Security is tight at NHL rinks.

Suits and physiques are usually good enough to grant players’ access to their workplaces. Considering these parameters, the guards at the gate are prompt to give Matt Grzelcyk an extra peek, even if his wardrobe matches those of his teammates.

Dress him in a beanie and put whiskers on his chin, and the 5-foot-9-inch, 174-pound Grzelcyk could play the part of a barista better than NHL defenseman. Grzelcyk shares the blue line with Zdeno Chara, the biggest man to ever play the game. While everybody defers to the 6-9, 250-pound Chara, the natural inclination with Grzelcyk is to pinch his cheeks and pat him atop his head.


Yet for as out of place as Grzelcyk might seem because of his appearance, his on-ice play dictates he is as worthy as father John, the veteran Bull Gang member, to consider the Garden his office. Saturday marked Grzelcyk’s 11th straight appearance following his Nov. 21 recall from Providence. He has done little to merit a return to Rhode Island.

Grzelcyk entered the game against the Rangers with one goal and two assists while averaging 14:55 of ice time per appearance. He has made most of his shifts count. The 23-year-old has exhibited quick feet, a knack of delivering crisp outlet passes, and zero hesitation at joining the rush or pinching down the left-side wall.

Through 11 games, Grzelcyk’s Corsi For rating was a team-best 63.9 percent, indicating the Bruins are taking more shots than allowing them when he is on the ice. Opponents were averaging 40.2 shot attempts per 60 minutes of five-on-five play against Grzelcyk, according to www.corsica.hockey. In comparison, opponents averaged 55 attempts per 60 against Brandon Carlo, who considers himself a defensive defenseman.

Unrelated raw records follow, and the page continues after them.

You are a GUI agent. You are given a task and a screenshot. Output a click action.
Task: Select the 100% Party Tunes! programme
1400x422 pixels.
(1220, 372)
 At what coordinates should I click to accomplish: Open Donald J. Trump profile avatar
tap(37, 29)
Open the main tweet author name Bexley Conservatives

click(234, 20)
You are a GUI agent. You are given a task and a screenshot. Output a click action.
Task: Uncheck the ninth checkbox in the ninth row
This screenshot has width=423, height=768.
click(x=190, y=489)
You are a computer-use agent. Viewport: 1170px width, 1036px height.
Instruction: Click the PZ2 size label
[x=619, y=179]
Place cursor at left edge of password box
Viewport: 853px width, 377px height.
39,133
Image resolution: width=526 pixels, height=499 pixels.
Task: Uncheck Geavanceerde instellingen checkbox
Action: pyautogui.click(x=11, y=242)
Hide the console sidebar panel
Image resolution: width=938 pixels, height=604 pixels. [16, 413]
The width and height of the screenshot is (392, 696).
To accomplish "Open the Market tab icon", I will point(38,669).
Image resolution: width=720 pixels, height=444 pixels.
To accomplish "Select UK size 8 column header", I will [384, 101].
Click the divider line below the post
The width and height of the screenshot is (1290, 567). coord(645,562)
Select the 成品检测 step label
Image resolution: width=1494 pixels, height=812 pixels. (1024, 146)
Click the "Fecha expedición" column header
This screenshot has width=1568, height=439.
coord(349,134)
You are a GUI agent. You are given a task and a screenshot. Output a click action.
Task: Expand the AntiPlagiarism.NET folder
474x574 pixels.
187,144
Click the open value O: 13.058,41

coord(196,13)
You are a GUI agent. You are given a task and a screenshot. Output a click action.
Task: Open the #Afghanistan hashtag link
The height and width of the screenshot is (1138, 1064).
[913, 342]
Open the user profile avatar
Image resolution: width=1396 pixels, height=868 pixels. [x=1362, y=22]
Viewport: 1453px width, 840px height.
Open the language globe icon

The progression of both the sport and of the Bruins’ style favors Grzelcyk. Good defensemen are no longer primarily counted on for muscle-flexing in the down-low areas. Even a compromised defenseman such as Grzelcyk can overcome his lack of size by defending at the blue line with his positioning and stick.


Unlike previous formations, this year’s defensemen do not stand like soldiers at attention in the defensive zone, waiting for forwards to steer puck carriers their way. The defensemen are on their toes up the ice, shutting down plays in the neutral zone before danger forms closer to their net. They are fortifying the end of the driveway, if you will, instead of waiting for the bad guys to advance to the front door. Grzelcyk can do this all day.

Grzelcyk has kicked down the door, which was left ajar when he advanced past Paul Postma and Rob O’Gara after Adam McQuaid broke his leg. The time is coming, however, for the Bruins to make their next move.

McQuaid is close to returning. The Bruins could use his right-side presence when holding leads and killing penalties. Torey Krug enjoys playing with McQuaid, who stays at home while his left-shot partner roams up the ice. McQuaid would join Carlo, Chara, and Kevan Miller in the penalty-killing rotation.

The trick is how to keep both Grzelcyk and McQuaid in uniform.

Ex-coach Claude Julien was not in favor of dressing seven defensemen. Bruce Cassidy has done it twice: on Nov. 24 against Pittsburgh and No. 29 against Tampa Bay. The Bruins won both games. If no defensemen suffer injuries before McQuaid is cleared, a seven-D rotation would serve the Bruins well.


Cassidy and assistant Kevin Dean, who manages the defense, have not been committed to pairings. Against Washington on Thursday, they split Chara and Charlie McAvoy, their top duo. Chara played with Miller on a strongman twosome, while Grzelcyk was reunited with McAvoy, his former partner at Boston University.

Rolling seven defensemen makes it a little trickier for the coaches. But they are paid to monitor matchups, consider zone starts, and optimize their situational on-ice personnel. Cassidy and Dean can shuffle their pairs and find the right times for the defensemen to play.

It would mean scratching a forward. Tim Schaller and Sean Kuraly would be at risk of being sent to the press box. Schaller went into Saturday’s game with no goals and one assist in his last 17 games. Kuraly is scoreless in his last nine games.

Cassidy would not sit either of them without serious consideration. Against Washington, the fourth line of Schaller, Kuraly, and Noel Acciari was the only one he left alone. Cassidy likes how the three hard-hat forwards make the line a sum greater than its parts.

Schaller (2:06 of shorthanded ice time per game) and Kuraly (0:52) are part of the penalty-killing rotation. But Cassidy and assistant Joe Sacco, who is in charge of the kill, have other options: Acciari, Brad Marchand, Patrice Bergeron, and Riley Nash. They can also tab Danton Heinen and David Backes. David Krejci is an emergency penalty killer.


Some of the Bruins’ youngsters have plateaued at points. Anders Bjork was a healthy scratch Saturday for the first time. Jake DeBrusk grabbed a seat Nov. 11. Grzelcyk has shown no signs of hitting the wall. Neither the press box nor Providence should be in his future.